Learning by doing: Introducing Cochrane Classmate

Article type
Authors
Noel-Storr A1, Dooley G
1Metaxis Ltd
Abstract
Background:
Built on the premise that people often learn best by doing, Classmate was built to enable teachers of evidence synthesis to use the tasks available on Cochrane Crowd in their teaching environments. Classmate now offers trainers and teachers a range of tasks and learning activities that relate to producing and understanding high quality health evidence.
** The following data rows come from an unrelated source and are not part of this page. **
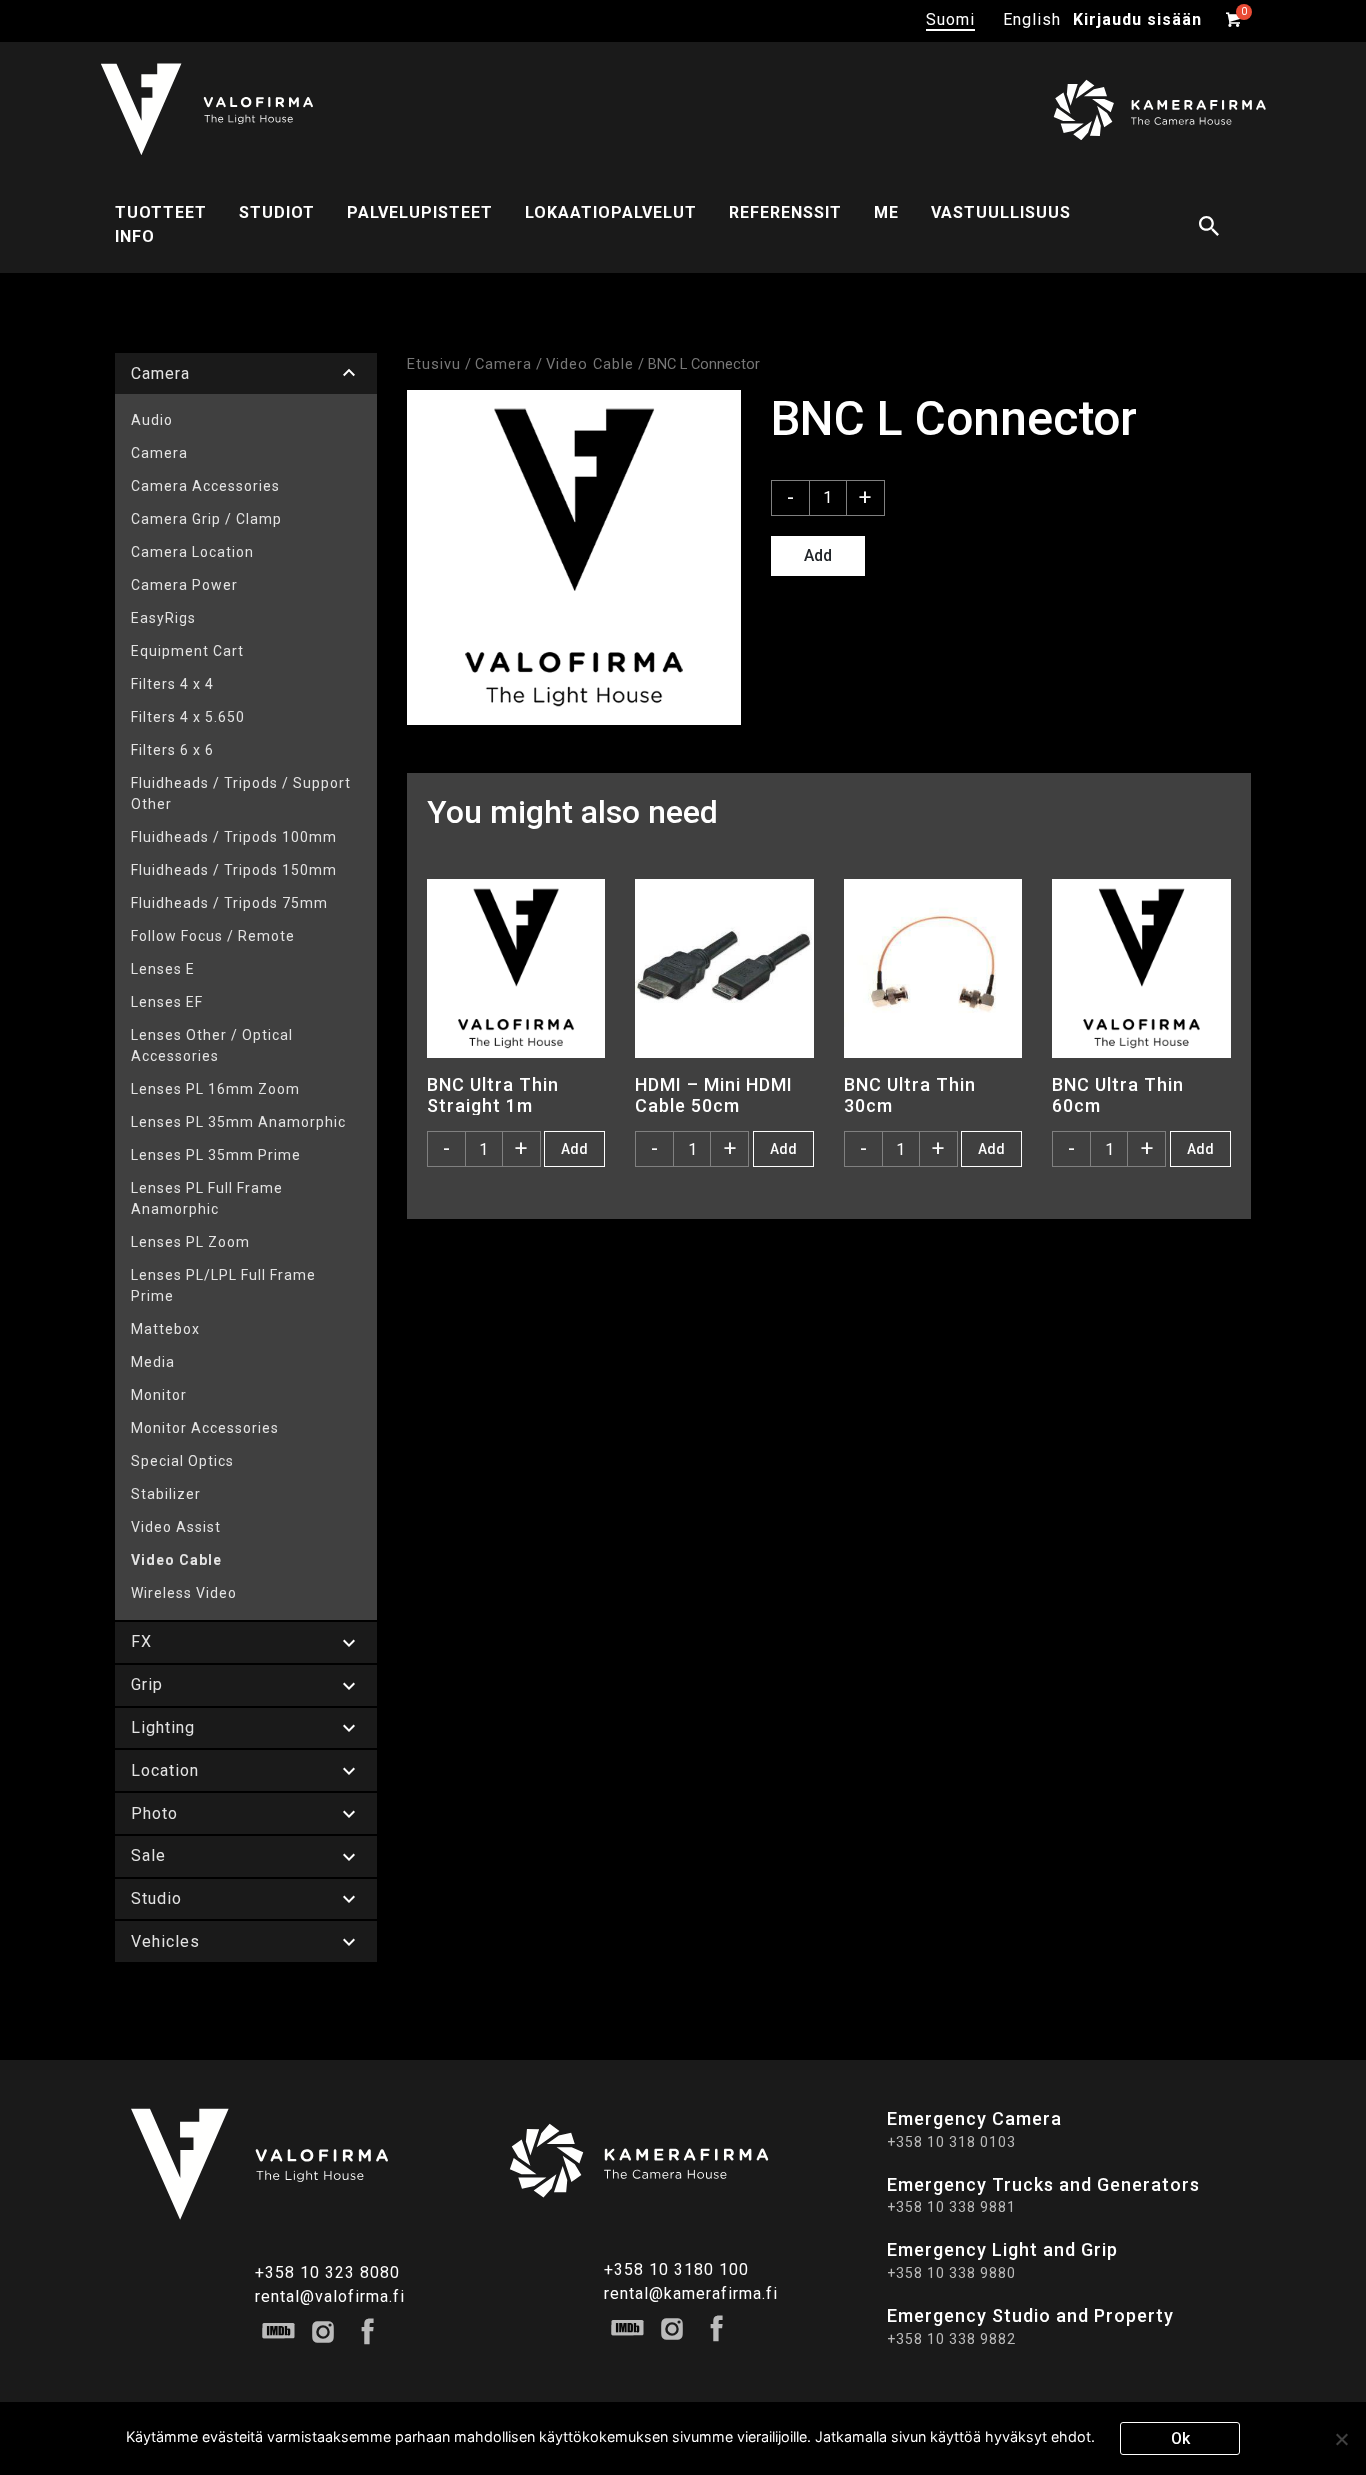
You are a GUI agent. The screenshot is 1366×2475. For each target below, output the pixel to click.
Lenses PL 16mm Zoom (215, 1089)
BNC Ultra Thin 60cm (1118, 1095)
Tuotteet (161, 212)
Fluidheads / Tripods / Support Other (241, 793)
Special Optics (182, 1461)
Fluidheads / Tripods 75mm (229, 903)
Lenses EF (167, 1002)
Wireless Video (184, 1593)
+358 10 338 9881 (951, 2207)
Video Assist (176, 1527)
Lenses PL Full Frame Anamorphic (207, 1198)
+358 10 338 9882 (951, 2339)
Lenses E (163, 969)
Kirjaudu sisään (1137, 19)
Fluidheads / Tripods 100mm (234, 837)
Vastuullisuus (1001, 212)
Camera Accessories (205, 486)
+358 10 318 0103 (951, 2142)
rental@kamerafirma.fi (691, 2293)
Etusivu (434, 364)
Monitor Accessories (205, 1428)
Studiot (277, 212)
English (1032, 19)
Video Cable (176, 1560)
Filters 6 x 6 (172, 750)
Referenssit (785, 212)
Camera (159, 453)
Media (153, 1362)
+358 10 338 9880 (951, 2273)
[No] (1341, 2439)
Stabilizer (166, 1494)
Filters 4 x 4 (172, 684)
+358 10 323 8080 (327, 2272)
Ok (1180, 2438)
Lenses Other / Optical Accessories (212, 1045)
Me (886, 212)
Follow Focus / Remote (213, 936)
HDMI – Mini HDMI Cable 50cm (714, 1095)
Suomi (950, 19)
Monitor (159, 1395)
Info (135, 236)
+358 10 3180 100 (676, 2269)
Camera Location (192, 552)
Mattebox (165, 1329)
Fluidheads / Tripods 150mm (234, 870)
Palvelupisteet (420, 212)
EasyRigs (163, 618)
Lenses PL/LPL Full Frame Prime (223, 1285)
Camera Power (184, 585)
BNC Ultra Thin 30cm (910, 1095)
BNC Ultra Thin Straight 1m (493, 1095)
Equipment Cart (187, 651)
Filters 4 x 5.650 (188, 717)
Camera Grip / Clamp (206, 519)
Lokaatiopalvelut (611, 212)
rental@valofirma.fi (330, 2296)
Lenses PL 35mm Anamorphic (238, 1122)
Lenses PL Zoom (190, 1242)
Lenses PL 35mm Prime (216, 1155)
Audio (152, 420)
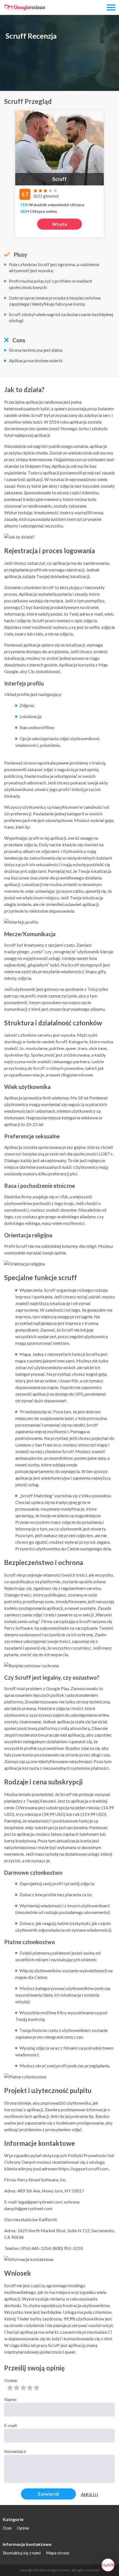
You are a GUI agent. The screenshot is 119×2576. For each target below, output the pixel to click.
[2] (17, 2388)
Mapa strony (57, 2552)
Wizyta (59, 224)
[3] (23, 2388)
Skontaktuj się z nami (22, 2552)
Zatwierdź (48, 2493)
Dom (7, 2527)
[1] (10, 2388)
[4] (30, 2388)
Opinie (23, 2527)
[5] (36, 2388)
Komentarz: (15, 2451)
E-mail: (10, 2425)
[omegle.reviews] (24, 7)
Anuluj (89, 2494)
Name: (10, 2399)
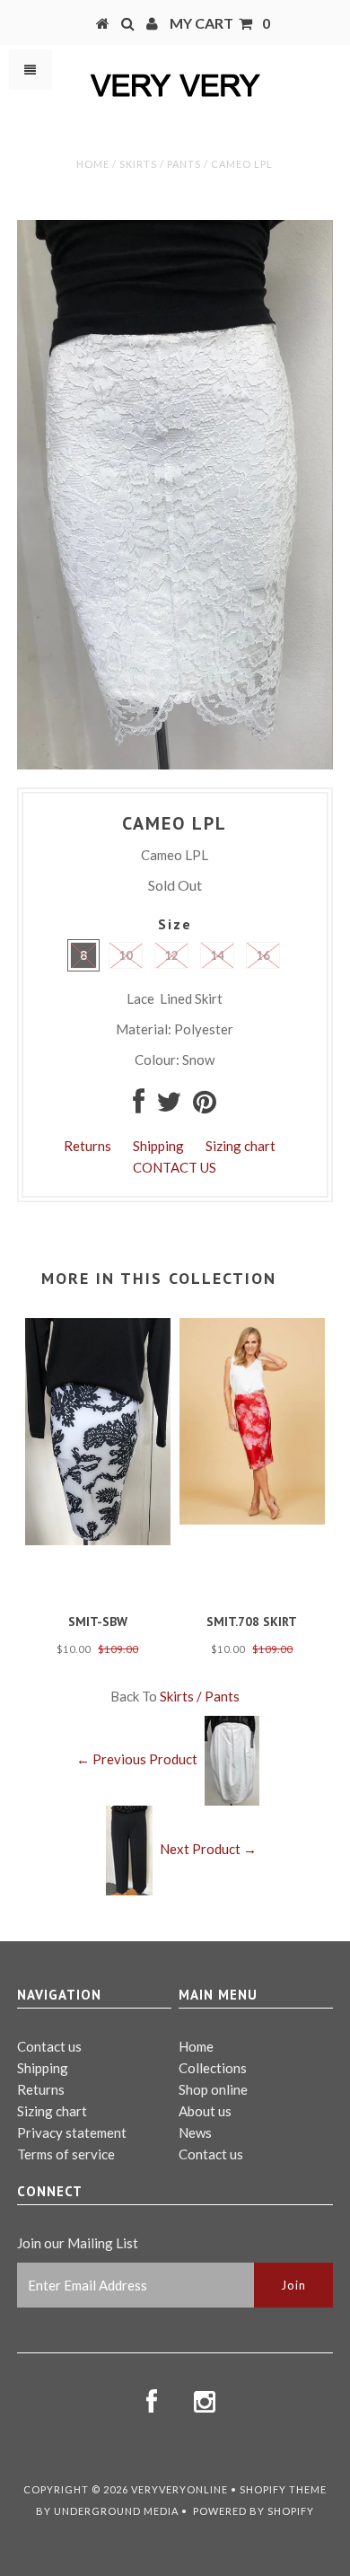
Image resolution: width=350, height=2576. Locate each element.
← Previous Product (136, 1759)
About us (205, 2111)
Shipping (158, 1146)
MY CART (220, 22)
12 (171, 955)
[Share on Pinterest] (204, 1106)
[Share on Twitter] (168, 1106)
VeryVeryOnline (179, 2489)
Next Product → (208, 1849)
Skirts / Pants (160, 164)
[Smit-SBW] (98, 1540)
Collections (213, 2068)
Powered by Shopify (253, 2511)
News (195, 2132)
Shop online (213, 2089)
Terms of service (66, 2154)
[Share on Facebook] (138, 1106)
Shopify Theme (283, 2489)
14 (217, 955)
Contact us (49, 2046)
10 (125, 955)
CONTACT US (174, 1167)
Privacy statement (72, 2132)
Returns (87, 1146)
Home (92, 164)
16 (263, 955)
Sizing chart (241, 1146)
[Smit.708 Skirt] (252, 1519)
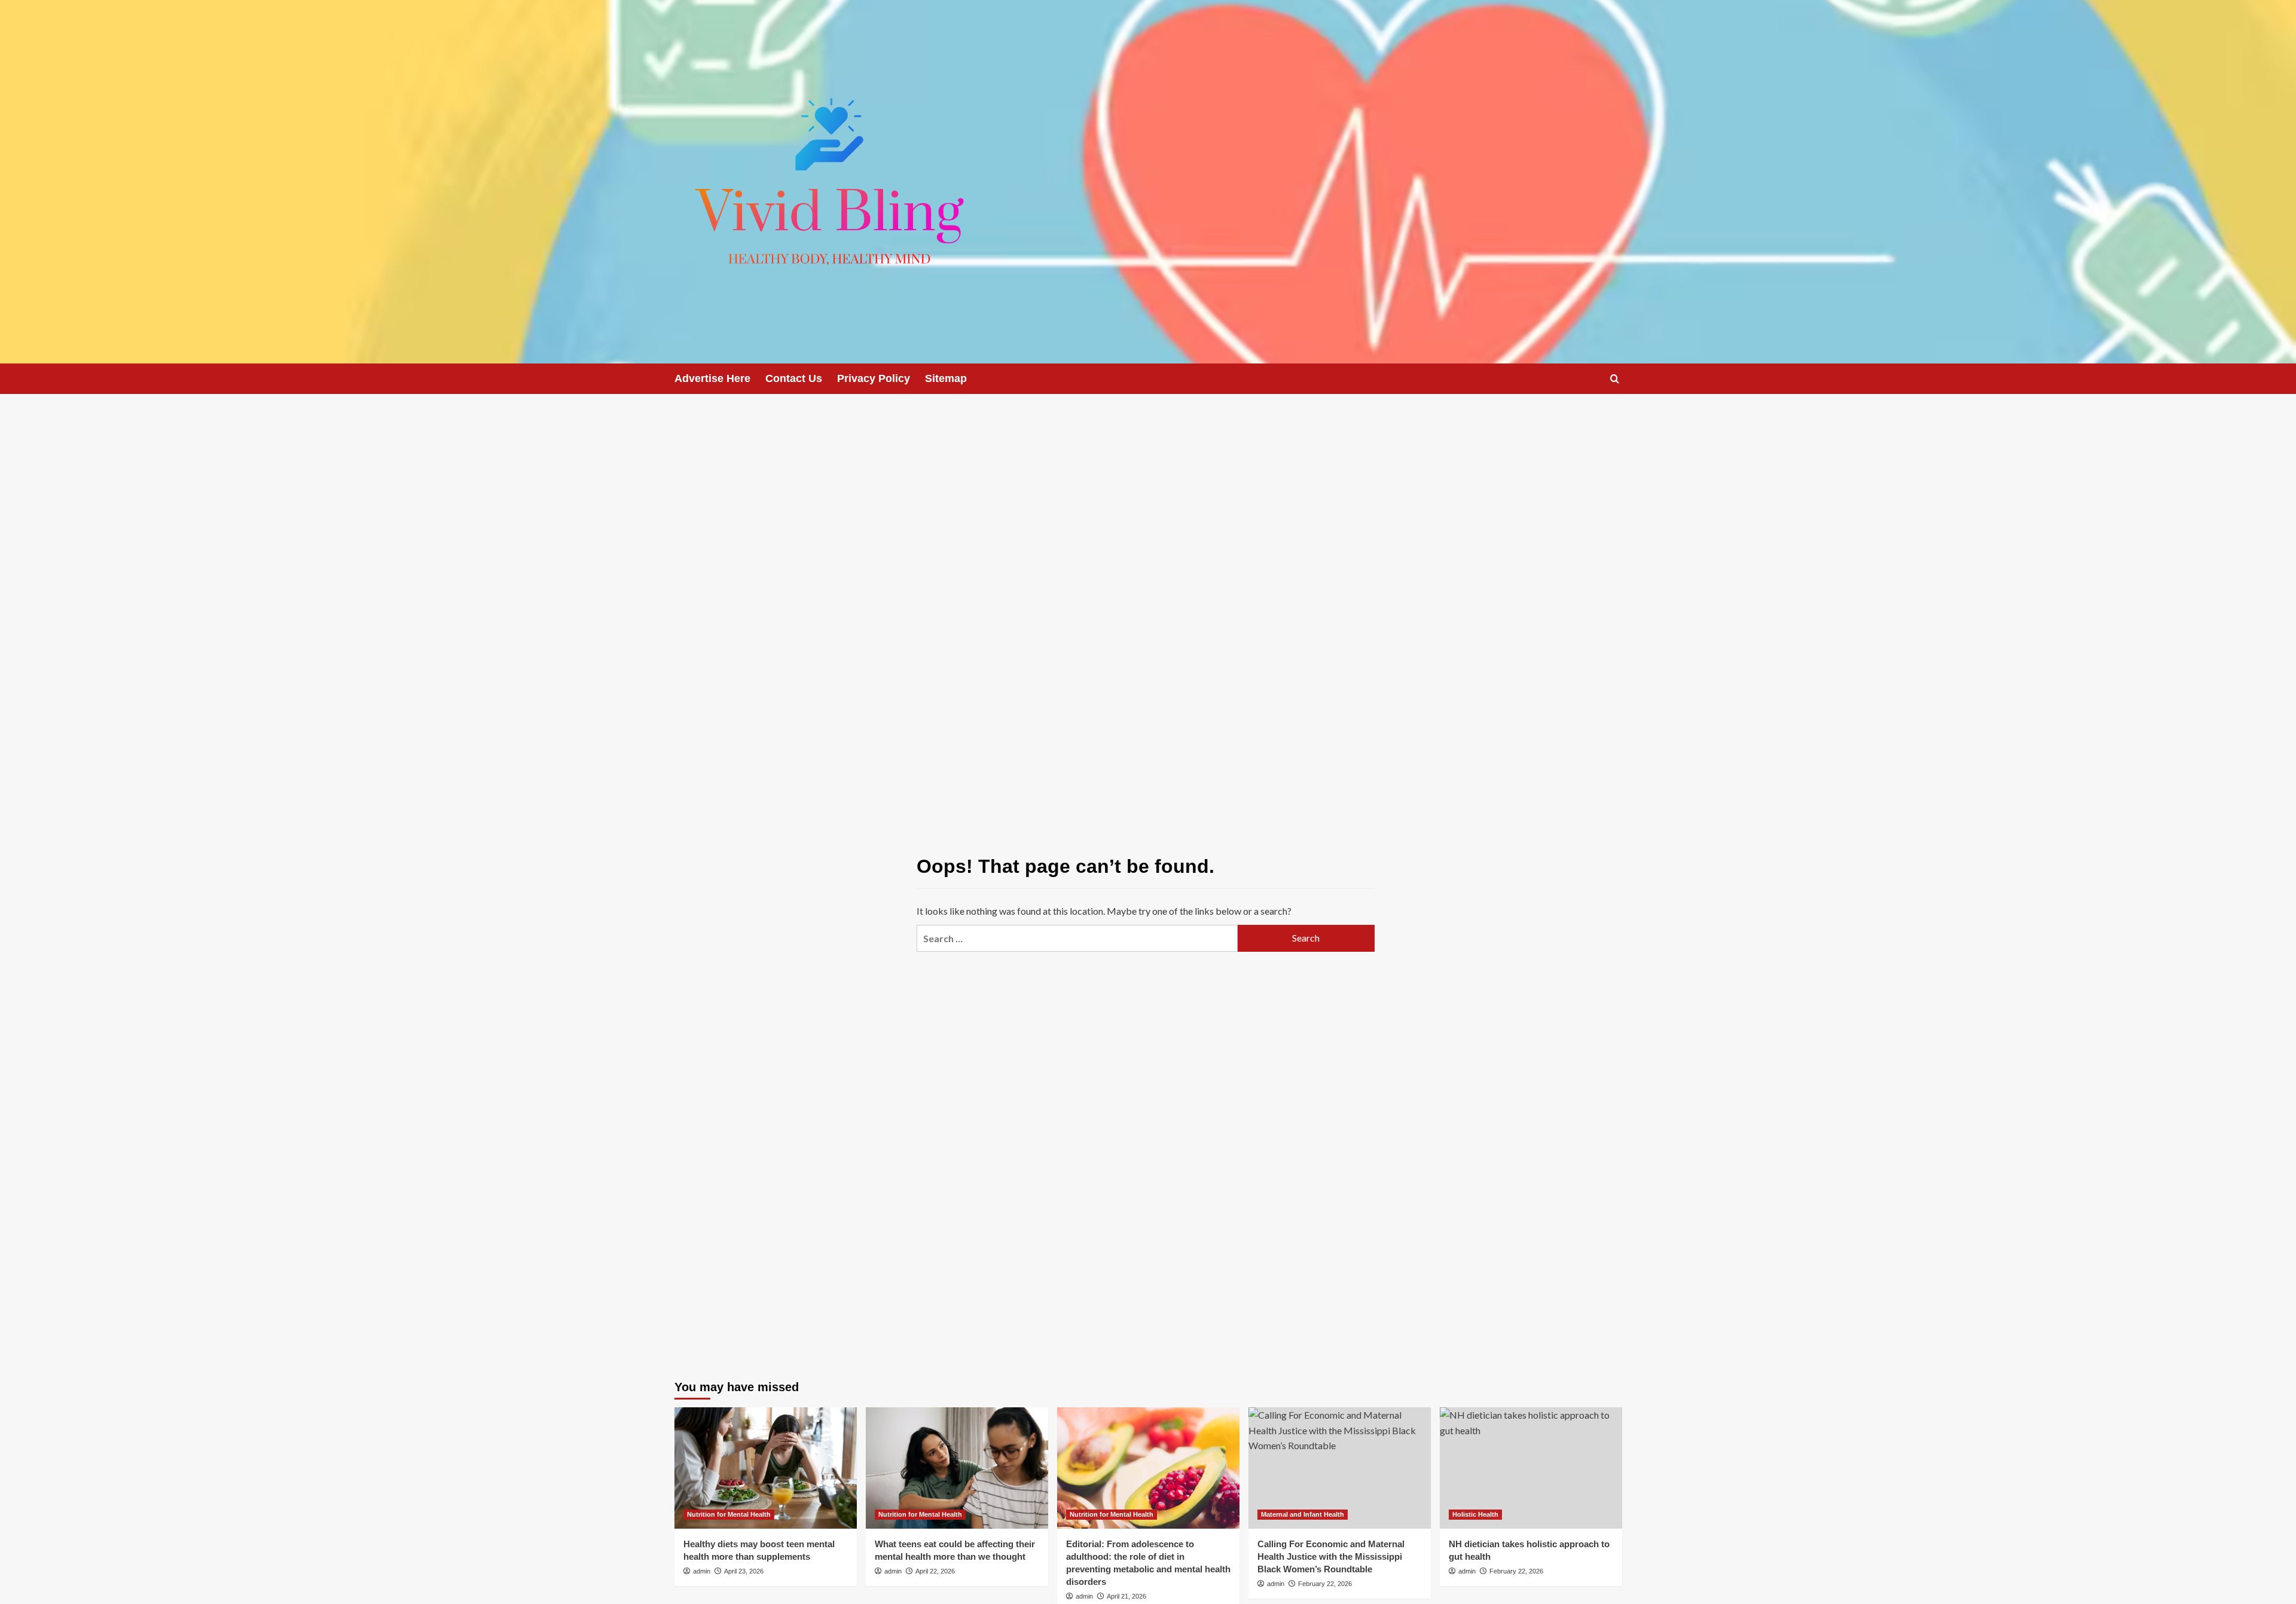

The process is simple: a teacher logs into Classmate and selects the task or tasks they want their students to do. They set the timeframe in which the task is to be done and then invite their students to the task. They can put their students into groups or teams, and they can monitor their students’ progress in the task. Classmate enables teachers to enhance or supplement their teaching; it provides students with the opportunity to contribute to real and needed tasks; and it helps Cochrane keep up to date with the ever-increasing amounts of primary research being produced.

Objectives:
Workshop participants will be introduced to the latest version of Classmate. This will include understanding what the platform does and how it works, as well as an introduction to the microtasking and microlearning concepts that are fundamental to both Classmate and Cochrane Crowd. Participants will also have the opportunity to set up and take part in a Classmate learning activity (and win some prizes!).

Description:
The workshop will begin with a series of short presentations introducing both Cochrane Crowd and Classmate. These presentations will cover what each platform does and the range of possible tasks available from study design identification tasks to PICO (population, intervention, comparison, outcome) extraction tasks. For the remaining time, the workshop will be highly interactive. In teams, participants will be put into teams and join a live task, which we will set up together in the workshop using Classmate (crowd.cochrane.org/classmate).

The workshop is open to all but likely to be especially appealing to consumers, trainers, teachers, and students.